Friday, November 7, 2008

Neat way to prevent multiple instances of a script

Sometimes you need to ensure that you can never have more than one instance of a script running at the same time. This is especially important with scripts that modifies files, and if the script runs for longer than a fraction of a second it becomes more critical. Also if you have many people administrating a system, it becomes more important to ensure they don't step on each other's toes.

Basically the problem is known as the multiple writers problem, and it is solved by something called "semaphores". "Semaphores" is a feature implemented in the kernel with the purpose of providing a way to guarantee that a piece of code be made "mutually exclusive". I don't want to go into this, it is already properly explained on many websites, but have a look at the Wikipedia article if you are interested in the topic.

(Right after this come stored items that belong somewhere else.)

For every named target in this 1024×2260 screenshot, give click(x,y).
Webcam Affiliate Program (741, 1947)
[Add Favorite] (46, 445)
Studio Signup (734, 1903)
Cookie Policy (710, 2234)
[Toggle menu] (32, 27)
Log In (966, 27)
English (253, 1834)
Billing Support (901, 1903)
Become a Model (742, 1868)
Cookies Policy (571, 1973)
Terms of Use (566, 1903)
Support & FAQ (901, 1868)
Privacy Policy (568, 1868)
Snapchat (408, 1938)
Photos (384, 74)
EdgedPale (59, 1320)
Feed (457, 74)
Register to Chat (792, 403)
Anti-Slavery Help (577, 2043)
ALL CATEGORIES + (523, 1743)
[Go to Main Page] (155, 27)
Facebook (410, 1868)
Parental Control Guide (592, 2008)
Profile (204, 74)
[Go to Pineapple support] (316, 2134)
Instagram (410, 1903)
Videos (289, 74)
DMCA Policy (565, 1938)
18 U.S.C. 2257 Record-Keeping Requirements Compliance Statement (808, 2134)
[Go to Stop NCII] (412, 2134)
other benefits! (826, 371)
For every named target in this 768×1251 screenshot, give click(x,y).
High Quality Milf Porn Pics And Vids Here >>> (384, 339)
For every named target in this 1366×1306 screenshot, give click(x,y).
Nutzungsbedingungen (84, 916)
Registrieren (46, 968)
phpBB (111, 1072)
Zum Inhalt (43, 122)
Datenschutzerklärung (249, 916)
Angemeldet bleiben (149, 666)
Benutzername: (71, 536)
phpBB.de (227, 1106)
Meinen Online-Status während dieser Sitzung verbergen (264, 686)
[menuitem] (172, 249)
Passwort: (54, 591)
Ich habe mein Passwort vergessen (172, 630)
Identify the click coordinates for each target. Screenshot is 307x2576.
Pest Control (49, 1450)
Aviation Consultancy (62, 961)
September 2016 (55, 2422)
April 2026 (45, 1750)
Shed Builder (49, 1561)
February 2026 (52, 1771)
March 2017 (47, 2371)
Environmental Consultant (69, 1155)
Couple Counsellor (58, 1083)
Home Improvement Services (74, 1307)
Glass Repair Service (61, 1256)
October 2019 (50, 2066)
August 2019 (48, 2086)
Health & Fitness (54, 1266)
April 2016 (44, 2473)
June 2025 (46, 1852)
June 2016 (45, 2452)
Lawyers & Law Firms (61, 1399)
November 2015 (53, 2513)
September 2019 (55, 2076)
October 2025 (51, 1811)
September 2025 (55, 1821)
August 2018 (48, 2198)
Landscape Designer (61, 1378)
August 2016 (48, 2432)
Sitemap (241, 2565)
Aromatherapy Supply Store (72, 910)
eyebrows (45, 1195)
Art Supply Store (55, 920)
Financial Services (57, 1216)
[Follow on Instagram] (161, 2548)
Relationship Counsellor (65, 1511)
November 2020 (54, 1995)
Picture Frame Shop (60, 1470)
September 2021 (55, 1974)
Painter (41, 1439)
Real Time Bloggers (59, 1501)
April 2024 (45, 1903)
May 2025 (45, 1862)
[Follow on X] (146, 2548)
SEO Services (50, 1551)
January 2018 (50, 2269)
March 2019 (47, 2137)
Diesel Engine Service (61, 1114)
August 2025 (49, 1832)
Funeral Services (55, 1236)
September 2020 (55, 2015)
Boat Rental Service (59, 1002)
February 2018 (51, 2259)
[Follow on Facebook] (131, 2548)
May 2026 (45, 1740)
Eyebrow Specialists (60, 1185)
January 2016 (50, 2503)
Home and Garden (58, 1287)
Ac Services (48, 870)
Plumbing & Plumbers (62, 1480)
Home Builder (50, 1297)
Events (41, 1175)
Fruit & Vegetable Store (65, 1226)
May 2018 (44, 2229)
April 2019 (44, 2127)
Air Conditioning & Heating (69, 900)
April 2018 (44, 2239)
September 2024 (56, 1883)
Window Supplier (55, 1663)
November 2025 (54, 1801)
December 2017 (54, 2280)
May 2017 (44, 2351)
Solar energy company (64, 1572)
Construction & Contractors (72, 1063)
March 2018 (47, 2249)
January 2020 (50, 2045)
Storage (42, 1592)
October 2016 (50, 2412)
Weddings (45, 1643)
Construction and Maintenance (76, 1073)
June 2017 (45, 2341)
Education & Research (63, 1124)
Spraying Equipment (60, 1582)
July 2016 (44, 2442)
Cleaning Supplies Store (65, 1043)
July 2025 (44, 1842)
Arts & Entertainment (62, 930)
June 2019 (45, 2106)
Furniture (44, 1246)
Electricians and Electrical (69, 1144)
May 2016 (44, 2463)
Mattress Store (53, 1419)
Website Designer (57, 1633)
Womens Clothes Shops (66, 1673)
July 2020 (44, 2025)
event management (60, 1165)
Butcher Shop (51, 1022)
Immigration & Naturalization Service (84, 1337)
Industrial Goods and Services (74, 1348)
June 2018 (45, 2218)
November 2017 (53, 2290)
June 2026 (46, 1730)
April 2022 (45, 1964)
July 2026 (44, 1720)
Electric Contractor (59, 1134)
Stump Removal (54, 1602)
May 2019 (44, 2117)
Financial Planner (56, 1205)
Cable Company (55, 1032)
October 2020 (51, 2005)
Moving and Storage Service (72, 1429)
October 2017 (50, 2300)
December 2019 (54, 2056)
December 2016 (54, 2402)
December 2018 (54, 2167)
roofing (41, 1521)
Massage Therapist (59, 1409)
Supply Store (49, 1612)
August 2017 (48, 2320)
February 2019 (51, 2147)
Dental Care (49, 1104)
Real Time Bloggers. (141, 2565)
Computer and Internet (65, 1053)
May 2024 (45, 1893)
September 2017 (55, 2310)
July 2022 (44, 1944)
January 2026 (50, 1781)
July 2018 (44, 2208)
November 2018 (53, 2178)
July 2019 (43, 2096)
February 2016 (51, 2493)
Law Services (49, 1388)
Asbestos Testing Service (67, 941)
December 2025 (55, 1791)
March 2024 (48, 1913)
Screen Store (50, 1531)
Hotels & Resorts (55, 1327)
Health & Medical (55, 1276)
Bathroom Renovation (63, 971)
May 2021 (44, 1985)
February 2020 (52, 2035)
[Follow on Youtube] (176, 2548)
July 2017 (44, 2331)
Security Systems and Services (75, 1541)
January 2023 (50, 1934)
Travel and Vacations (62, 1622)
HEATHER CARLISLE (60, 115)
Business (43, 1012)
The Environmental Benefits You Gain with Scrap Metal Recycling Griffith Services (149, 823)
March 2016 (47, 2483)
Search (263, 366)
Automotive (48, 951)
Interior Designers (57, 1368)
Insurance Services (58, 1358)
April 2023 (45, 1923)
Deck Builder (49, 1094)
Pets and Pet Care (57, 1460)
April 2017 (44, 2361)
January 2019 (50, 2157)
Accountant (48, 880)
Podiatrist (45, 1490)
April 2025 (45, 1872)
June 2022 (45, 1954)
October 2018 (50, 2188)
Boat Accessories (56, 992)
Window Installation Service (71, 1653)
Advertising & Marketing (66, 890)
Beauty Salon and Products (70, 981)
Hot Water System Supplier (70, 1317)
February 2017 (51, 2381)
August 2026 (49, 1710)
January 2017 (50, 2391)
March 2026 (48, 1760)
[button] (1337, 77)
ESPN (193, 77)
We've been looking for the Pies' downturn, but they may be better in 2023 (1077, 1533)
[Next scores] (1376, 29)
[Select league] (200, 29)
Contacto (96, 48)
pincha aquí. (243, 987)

One technique to get around the problem of multiple instances of a script is to use the existence of a specific file somewhere to flag other instances of the script that there is already a running instance. The "touch" command does not complain about existing files, so you need to to check first whether the file exists already, exit if it does, and create it otherwise. For example

if [ -f /tmp/already_running ] 
then
   echo Can not continue - the lock file already exists!
   echo If you are sure that no other instance of this script
   echo is running, delete the file /tmp/already_running and try again.
   exit 1
else
   touch /tmp/already_running
fi
....

Near the end of this script it is common to delete the file for the next use. This, however, is not the best solution.

If two instances of the script were started at nearly the same instant, what could happen is that instance 1 checks the file, finds it does not exist, but then gets kicked off the CPU so that instance 2 can run. Instance 2 then checks the lock file and also sees it is OK to continue, and then creates the lock. Instance 1 eventually gets CPU time again and, having already previously checked the lock file, believes it is safe to continue running.

This is known as a race condition, and is by definition what Semaphores are meant to prevent. But semaphores are not easily accessible in scripts, or so it might seem.

Now I know you are asking "but what is the chance of such a precice timing of sceduled cpu time to cause this kind of race condition". Yes, the chances are probably low, especially if you are the only person using a specific script. However there is a proper way of checking that we are the only instance running, and it is even simpler to implement thatn the check-file-touch-file method!

The secret lies in the mkdir command.

if ! mkdir /tmp/already_running
then
   echo Can not continue - the lock file already exists!
   echo If you are sure that no other instance of this script
   echo is running, delete the file /tmp/already_running and try again.
   exit 1
fi
....

mkdir will automatically use the kernel built-in semaphores during the actual process of creating the entry in the file system. It will fail if the directory exists, and on succesfull return, the lock will be in place already, so no extra commands are needed to complete the mutex locking process.

The second part of this is to automate the release of the lock when the script exists. Typically you want the lock to be released even if someone kills the script, press Ctrl-C, or if it terminates normally or on an error.

This is done by means of a EXIT trap, and the format of using traps in bourne shell variants is:

trap "do-something-here" EXIT

This trap must be set AFTER obtaining the lock, otherwise a second instance of the script will "inadvertendly" remove the lock obtained by the first instance of the script (because the new instance will basically remove the lock which it was not able to obtain when it exists on not being unable to obtain the lock.

You obviously don't have to have an if-then-fi to print a message to the user - if you are the only person using a script, you can simplify the checking of the lock as follow:

MUTEX_LOCK=/tmp/myscript_already_running
mkdir $MUTEX_LOCK || exit 1
trap "rmdir $MUTEX_LOCK" EXIT

With the above you will simply have an error message from mkdir which you need to interpret as "the script is already running", eg:

mkdir: Failed to make directory "/tmp/myscript_already_running"; File exists

Using this technique, a whole script might look like this:

#!/bin/ksh
# This is myscript v1.0.

#Set up the running environment
MUTEX_LOCK=/tmp/myscript_already_running
...

if ! mkdir $MUTEX_LOCK
then
   echo Can not continue - the lock file already exists!
   echo If you are sure that no other instance of this script
   echo is running, delete the file $MUTEX_LOCK and try again.
   exit 1
fi
trap "rmdir $MUTEX_LOCK" EXIT
...

# Doing work which requires only one instance of the script to be running
...

# THE END

Note there is no "remove lock" statement at the end of the script. This is handled by the trap, which executes on any exit, except of course a kill -9.

Using a kill -9 should in any case only ever be used as a last resort, because it does not allow the program to clean up after itself.

1 comment:

Mike Gerdts said...

There is a good discussion of this topic at the shell-discuss forum.

For an example of code that can clean locking that can recover from kill -9 and unexpected reboots, see the locking routine I revised/wrote for postrun as part of the fix for 6471025.